Sharing some lessons learnt from the pilot registration that ended over the weekend, Dr Afari-Gyan said the system was deliberately tested to investigate how double registration would play out.
He said double registration was immediately identified and anyone who registered and attempted to do so the second time would immediately be identified by the equipment.
He also gave some innovations with the BVR voting, including a daily print-out of a polling station’s list of registered voters.
He also said that with the biometric registration process, voters would be assigned to specific polling stations for the voting day, saying that was to help in the logistical planning for voting day.
For his part, Professor Jega suggested the use of the youth who were technologically savvy in the development of software for the BVR exercise.
He said five young Nigerians had developed the software used for the BVR in Nigeria from open source and free of charge.
He said relying on local capacity in the development of software eliminated the heavy licences and fees charged by international copyrighted software and also put to use the capacity and skill of the youth in Africa.
Prof Jega also advised Ghanaians and the EC to determine their needs, decide on how to meet them and stay focused and not allow themselves to be distracted by others.

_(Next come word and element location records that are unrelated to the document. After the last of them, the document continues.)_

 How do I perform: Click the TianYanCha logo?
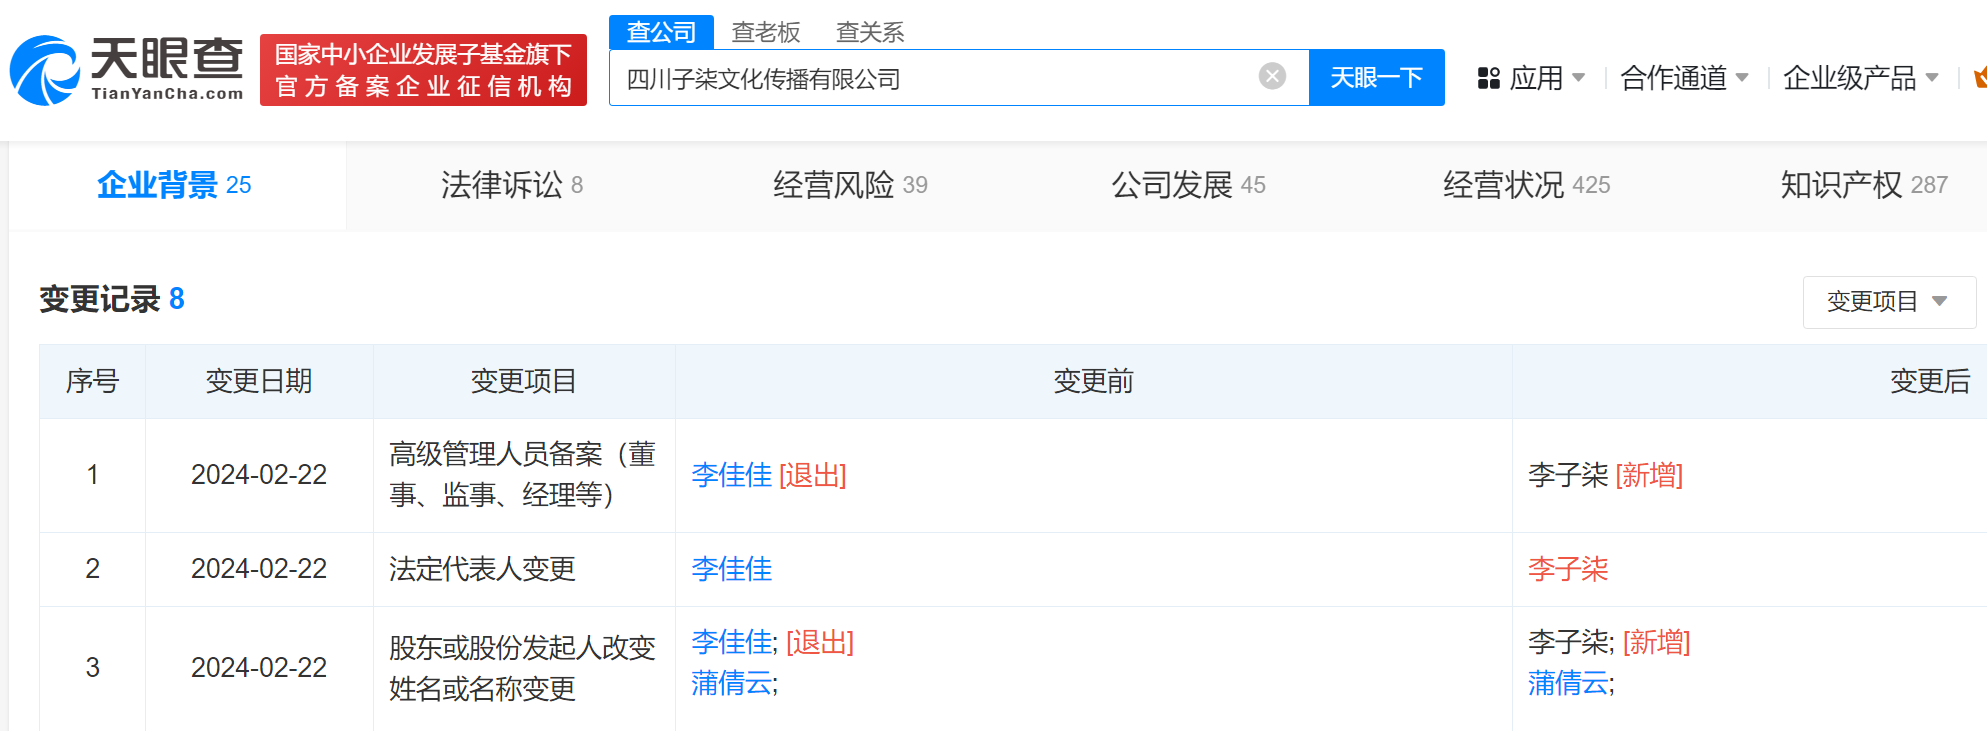pyautogui.click(x=127, y=70)
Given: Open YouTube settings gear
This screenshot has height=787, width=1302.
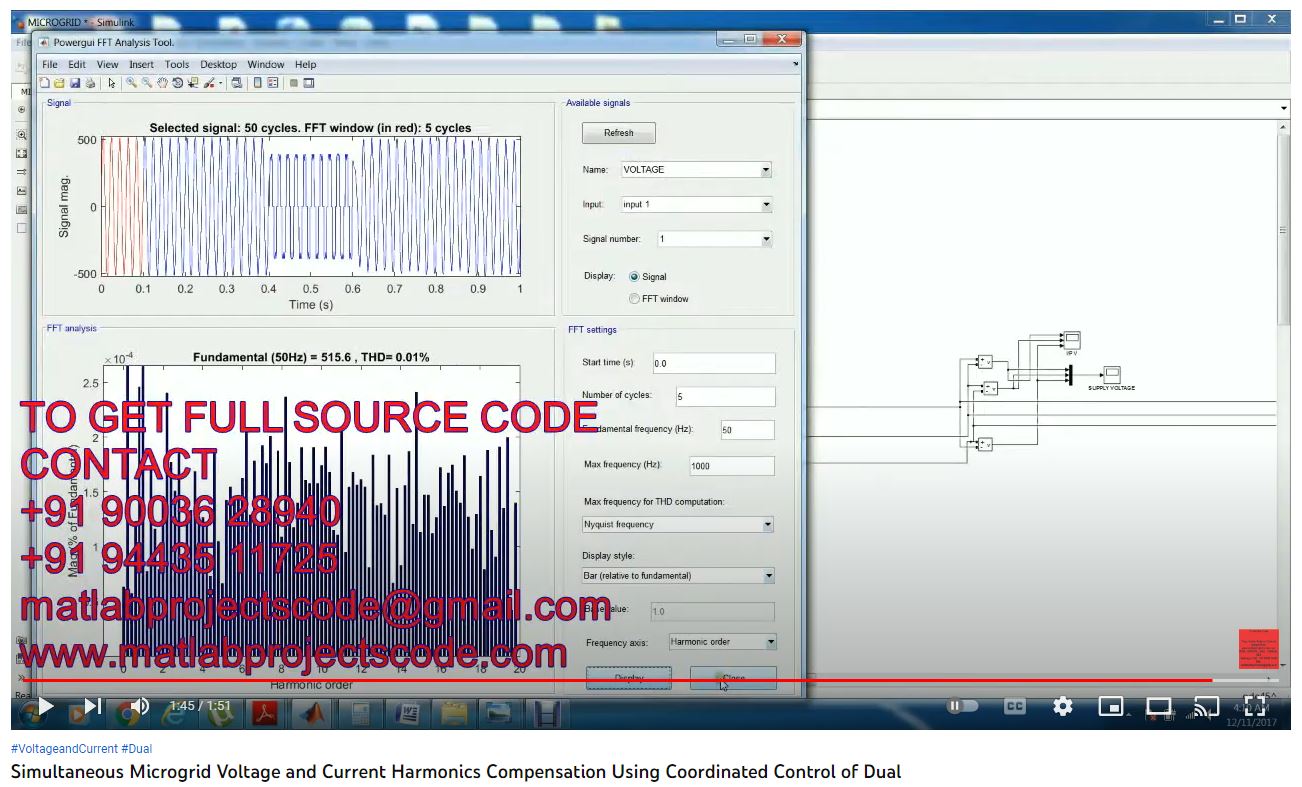Looking at the screenshot, I should click(x=1062, y=707).
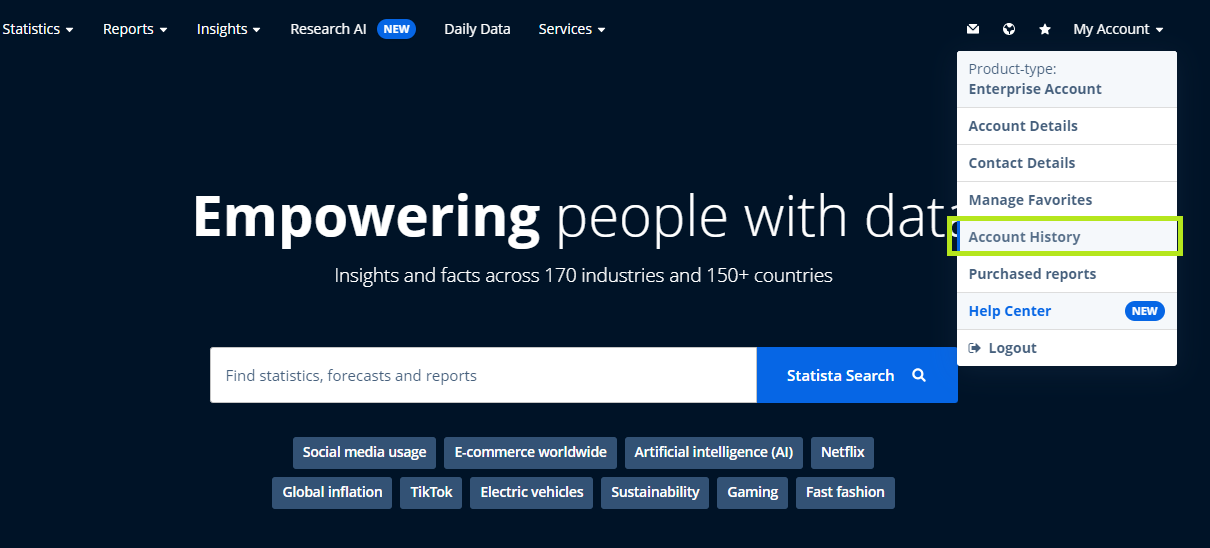
Task: Open the Services dropdown menu
Action: point(571,29)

He recounted how some donor partners had kicked against Nigeria’s decision to use a local resource in the BVR, with excuse that the use of local resource was not possible.
He said the EC, in the execution of the BVR, needed to always be ahead of politicians who always sought ways to manipulate systems, such as the BVR.
Dr Jibrin, for his part, said the face of elections currently was the movement to technologically enabled and easier voter registration and voting exercises.
He said the BVR also enabled a more credible and permanent list of voters which could be updated when a person turned 18.
He also declared that civil society organisations and citizens needed to protect the mandate in the electoral process.
Mr Jonah said vigilance from all was important.
He also emphasised the need for all to register, saying the BVR would give a cleaner and leaner register.
“We all have a shared responsibility. When we go to sleep, we must ensure one eye is opened,” he advised.